Long-term Prognostic Value of the FibroTest in Patients With Non-alcoholic Fatty Liver Disease, Compared to Chronic Hepatitis C, B, and Alcoholic Liver Disease

Mona Munteanu; Raluca Pais; Valentina Peta; Olivier Deckmyn; Joseph Moussalli; Yen Ngo; Marika Rudler; Pascal Lebray; Frederic Charlotte; Vincent Thibault; Olivier Lucidarme; An Ngo; Françoise Imbert-Bismut; Chantal Housset; Dominique Thabut; Vlad Ratziu; Thierry Poynard


Aliment Pharmacol Ther. 2018;48(10):1117-1127. 

In This Article

Abstract and Introduction


Background: Although the FibroTest has been validated as a biomarker to determine the stage of fibrosis in non-alcoholic fatty liver disease (NAFLD) with results similar to those in chronic hepatitis C (CHC), B (CHB), and alcoholic liver disease (ALD), it has not yet been confirmed for the prediction of liver-related death.

Aim: To validate the 10-year prognostic value of FibroTest in NAFLD for the prediction of liver-related death.

Method: Patients in the prospective FibroFrance cohort who underwent a FibroTest between 1997 and 2012 were pre-included.

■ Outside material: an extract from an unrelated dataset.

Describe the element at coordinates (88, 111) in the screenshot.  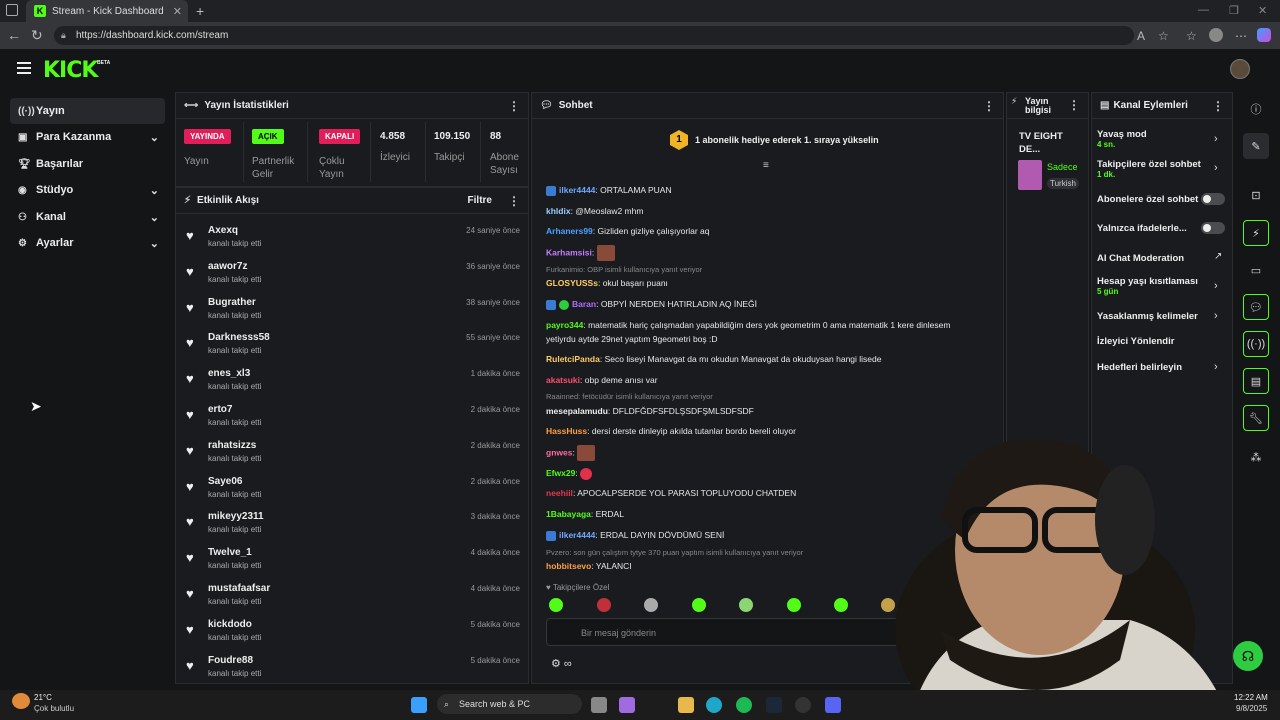
I see `sidebar-item-yayin: ((·)) Yayın` at that location.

Mortality status was obtained from physicians, hospitals or the national register. Survival analyses were based on univariate (Kaplan-Meier, log rank, AUROC) and multivariate Cox risk ratio taking into account age, sex and response to anti-viral treatment as covariates. The comparator was the performance of the FibroTest in CHC, the most validated population.

Results: 7082 patients were included; 1079, 3449, 2051, and 503 with NAFLD, CHC, CHB, and ALD, respectively. Median (range) follow-up was 6.0 years (0.1–19.3). Ten year survival (95% CI) without liver-related death in patients with NAFLD was 0.956 (0.940–0.971; 38 events) and 0.832 (0.818–0.847; 226 events; P = 0.004) in CHC. The prognostic value (AUROC/Cox risk ratio) of FibroTest in patients with NAFLD was 0.941 (0.905–0.978)/1638 (342–7839) and even higher than in patients with CHC 0.875 (0.849–0.901; P = 0.01)/2657 (993–6586).

Conclusions: The FibroTest has a high prognostic value in NAFLD for the prediction of liver-related death. (ClinicalTrials.gov number, NCT01927133).


The FibroTest has been validated as a biomarker for the diagnosis of the stages of fibrosis in NAFLD[1,2] with results similar to those in CHC,[3–5] CHB,[5,6] and ALD,[7,8] although no study has validated its prognostic value for liver-related death. This could be due to the natural history of NAFLD, with lower incidence of liver-related death and higher non-liver-related causes of mortality in comparison with the viral or alcoholic liver diseases. In a study of FibroTest in 2312 patients with type 2 diabetes or dyslipidemias, we found a significant prognostic value of FibroTest, for the overall survival.[9] In type 2 diabetes, FibroTest predicted cardiovascular events and improved the Framingham-risk score. For the prediction of liver-related death the number of events at 10 years was too small (n = 7) for any conclusion. Therefore, the primary aim was to assess the prognostic value on liver-related death, and we focused on subjects of the FibroFrance program followed since 1997 in the department of Hepatology for chronic liver diseases in Pitié–Salpêtrière hospital), and compared the performances of FibroTest in NAFLD to those of CHC, in order to have a sufficient sample size.

The second aim was to assess the prognostic values of apolipoprotein-A1 (ApoA1) and haptoglobin, two hepatoprotective proteins[10–13] also associated with lower risk of non-liver mortality, including cancer and cardiovascular related deaths. The third aim was to assess the prognostic performance of two new quantitative tests, assessing the severity of NASH (NashTest–2)[14] and of steatosis (SteatoTest–2).[14]